Nei successivi anni, con questa rinnovata consapevolezza, iniziò ad usare quella sua
condizione isolata come un modo per approfondire il mondo. L’unico luogo a cui poteva
avere accesso era la biblioteca (dove c’erano alcuni computer) e la palestra. E quando non
si allenava leggeva, leggeva tutto il possibile. Aveva bisogno di comprendere ancor più a
fondo le implicazioni di quanto aveva compreso e dare un nome a quelle cose. Questo lo
portò ad una maggiore dissociazione dal resto dei detenuti, che per lui orami facevano parte
di un grande organismo unico.
Nell’oscurità della sua cella, venne una seconda rivelazione. L’anima non batte solo nel
cuore dei viventi, ma anche in quello di ciò che li circonda, dell’inanimato. Iniziò a parcepire il
battito della prigione e ne percepì il “respiro”.

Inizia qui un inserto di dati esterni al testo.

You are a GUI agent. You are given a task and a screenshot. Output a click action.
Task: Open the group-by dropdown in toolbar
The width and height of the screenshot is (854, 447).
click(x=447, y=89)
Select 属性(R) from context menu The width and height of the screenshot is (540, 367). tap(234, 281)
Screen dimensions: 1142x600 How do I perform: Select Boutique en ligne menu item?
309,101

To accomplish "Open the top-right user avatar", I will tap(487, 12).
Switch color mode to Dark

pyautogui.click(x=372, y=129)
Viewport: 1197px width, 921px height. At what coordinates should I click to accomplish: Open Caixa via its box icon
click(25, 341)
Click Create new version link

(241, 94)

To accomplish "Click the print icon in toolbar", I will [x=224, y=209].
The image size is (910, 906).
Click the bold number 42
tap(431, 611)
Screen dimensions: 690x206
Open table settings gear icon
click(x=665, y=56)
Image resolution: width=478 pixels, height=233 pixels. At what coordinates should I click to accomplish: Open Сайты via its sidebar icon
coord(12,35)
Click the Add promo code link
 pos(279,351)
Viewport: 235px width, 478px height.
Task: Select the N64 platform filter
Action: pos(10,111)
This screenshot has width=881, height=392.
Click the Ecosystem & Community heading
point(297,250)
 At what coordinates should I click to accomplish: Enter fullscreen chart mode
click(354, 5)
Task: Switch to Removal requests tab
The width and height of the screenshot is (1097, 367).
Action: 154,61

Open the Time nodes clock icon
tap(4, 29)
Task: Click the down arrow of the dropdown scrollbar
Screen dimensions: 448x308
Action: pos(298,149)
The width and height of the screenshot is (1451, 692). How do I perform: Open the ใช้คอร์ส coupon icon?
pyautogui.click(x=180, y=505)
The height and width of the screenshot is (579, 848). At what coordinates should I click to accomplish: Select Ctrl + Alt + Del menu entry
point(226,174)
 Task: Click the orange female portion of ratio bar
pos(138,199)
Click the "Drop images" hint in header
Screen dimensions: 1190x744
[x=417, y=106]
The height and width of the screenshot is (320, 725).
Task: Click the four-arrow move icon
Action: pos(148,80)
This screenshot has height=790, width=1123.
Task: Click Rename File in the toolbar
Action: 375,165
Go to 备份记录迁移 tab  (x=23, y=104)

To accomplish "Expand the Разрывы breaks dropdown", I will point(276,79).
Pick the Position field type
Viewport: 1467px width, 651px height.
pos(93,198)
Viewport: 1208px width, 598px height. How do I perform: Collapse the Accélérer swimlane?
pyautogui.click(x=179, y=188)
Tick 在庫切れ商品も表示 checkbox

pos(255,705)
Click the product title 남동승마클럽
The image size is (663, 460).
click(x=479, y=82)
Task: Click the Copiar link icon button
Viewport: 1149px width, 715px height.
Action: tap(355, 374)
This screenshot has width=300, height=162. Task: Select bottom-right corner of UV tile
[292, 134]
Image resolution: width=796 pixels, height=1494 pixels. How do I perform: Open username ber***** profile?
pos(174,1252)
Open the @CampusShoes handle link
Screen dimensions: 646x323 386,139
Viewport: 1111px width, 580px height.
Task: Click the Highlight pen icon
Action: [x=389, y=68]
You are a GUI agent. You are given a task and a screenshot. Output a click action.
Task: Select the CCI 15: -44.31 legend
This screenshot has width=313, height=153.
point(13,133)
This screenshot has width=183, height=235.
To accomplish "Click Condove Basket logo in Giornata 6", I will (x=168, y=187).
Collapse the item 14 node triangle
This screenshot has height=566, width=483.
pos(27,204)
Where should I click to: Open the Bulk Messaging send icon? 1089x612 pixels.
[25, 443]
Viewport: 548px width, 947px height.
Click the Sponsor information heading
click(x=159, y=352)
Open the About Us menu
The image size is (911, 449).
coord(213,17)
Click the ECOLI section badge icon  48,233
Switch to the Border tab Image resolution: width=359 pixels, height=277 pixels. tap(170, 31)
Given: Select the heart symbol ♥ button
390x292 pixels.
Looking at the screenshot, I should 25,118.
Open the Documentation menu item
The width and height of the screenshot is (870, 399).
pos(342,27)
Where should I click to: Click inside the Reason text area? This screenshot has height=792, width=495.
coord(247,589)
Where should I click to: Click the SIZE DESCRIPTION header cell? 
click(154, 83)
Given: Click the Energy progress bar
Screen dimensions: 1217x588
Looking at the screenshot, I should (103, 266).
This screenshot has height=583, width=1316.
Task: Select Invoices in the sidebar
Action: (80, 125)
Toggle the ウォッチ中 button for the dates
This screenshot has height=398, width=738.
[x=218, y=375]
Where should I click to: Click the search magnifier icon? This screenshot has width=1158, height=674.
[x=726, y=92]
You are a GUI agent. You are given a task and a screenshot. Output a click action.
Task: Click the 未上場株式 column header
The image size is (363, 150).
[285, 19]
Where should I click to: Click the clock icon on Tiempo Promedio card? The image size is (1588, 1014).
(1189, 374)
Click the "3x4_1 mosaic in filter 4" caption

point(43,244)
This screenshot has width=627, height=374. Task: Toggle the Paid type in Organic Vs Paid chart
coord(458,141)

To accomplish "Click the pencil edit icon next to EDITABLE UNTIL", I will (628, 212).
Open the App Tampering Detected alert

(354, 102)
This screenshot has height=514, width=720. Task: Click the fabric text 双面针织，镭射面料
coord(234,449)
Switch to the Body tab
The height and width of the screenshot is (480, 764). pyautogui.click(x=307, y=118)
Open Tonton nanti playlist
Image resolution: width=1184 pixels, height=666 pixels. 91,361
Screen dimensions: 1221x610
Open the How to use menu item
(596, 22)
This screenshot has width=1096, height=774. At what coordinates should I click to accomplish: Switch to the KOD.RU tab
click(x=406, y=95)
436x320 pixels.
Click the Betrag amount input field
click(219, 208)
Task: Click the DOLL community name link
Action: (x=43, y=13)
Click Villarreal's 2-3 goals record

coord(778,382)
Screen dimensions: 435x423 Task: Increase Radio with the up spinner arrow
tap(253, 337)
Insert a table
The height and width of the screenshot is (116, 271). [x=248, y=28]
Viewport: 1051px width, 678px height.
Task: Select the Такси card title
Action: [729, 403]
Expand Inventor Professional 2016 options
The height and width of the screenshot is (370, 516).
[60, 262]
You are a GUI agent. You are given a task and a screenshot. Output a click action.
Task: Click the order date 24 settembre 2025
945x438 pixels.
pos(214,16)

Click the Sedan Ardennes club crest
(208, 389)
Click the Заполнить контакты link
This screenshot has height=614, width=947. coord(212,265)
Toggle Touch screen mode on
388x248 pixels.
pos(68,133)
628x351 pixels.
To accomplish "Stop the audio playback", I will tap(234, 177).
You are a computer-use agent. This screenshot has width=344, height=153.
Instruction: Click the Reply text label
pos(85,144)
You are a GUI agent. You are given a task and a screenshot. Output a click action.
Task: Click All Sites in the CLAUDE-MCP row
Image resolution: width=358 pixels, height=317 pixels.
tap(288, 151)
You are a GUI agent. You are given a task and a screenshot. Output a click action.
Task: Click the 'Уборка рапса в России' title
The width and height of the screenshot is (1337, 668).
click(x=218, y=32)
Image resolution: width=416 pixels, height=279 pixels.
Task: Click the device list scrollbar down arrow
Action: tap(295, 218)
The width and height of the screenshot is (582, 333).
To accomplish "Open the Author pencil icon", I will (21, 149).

Uscì da quella prigione all’età i 30 anni, esattamente il giusto momento, all’apice dei suoi
studi e della sua analisi di sé stesso e del circondario. Nel farlo si sentì di star
abbandonando un vecchio amico.
Viaggiò verso Bologna ed iniziò ad interagire con altri individui che sembravano essere
risvegliati. Incontrò quindi i Mysterium che si presentarono a lui come un gruppo di maghi
che, pur non avendo la stessa visione, cercavano una risposta a qualcosa tanto quanto lui.
Vlad al momento vive come un senzatetto, ai limiti della società, eppure non vede niente di
male in questo. Lui si gode la vita, la gioia di scopare, di picchiare e di percepire la vita come
qualcosa che potrebbe stringere in pugno e da essa essere stretto, lo manda in estasi e non
ha bisogno di niente di più di questo, di vivere.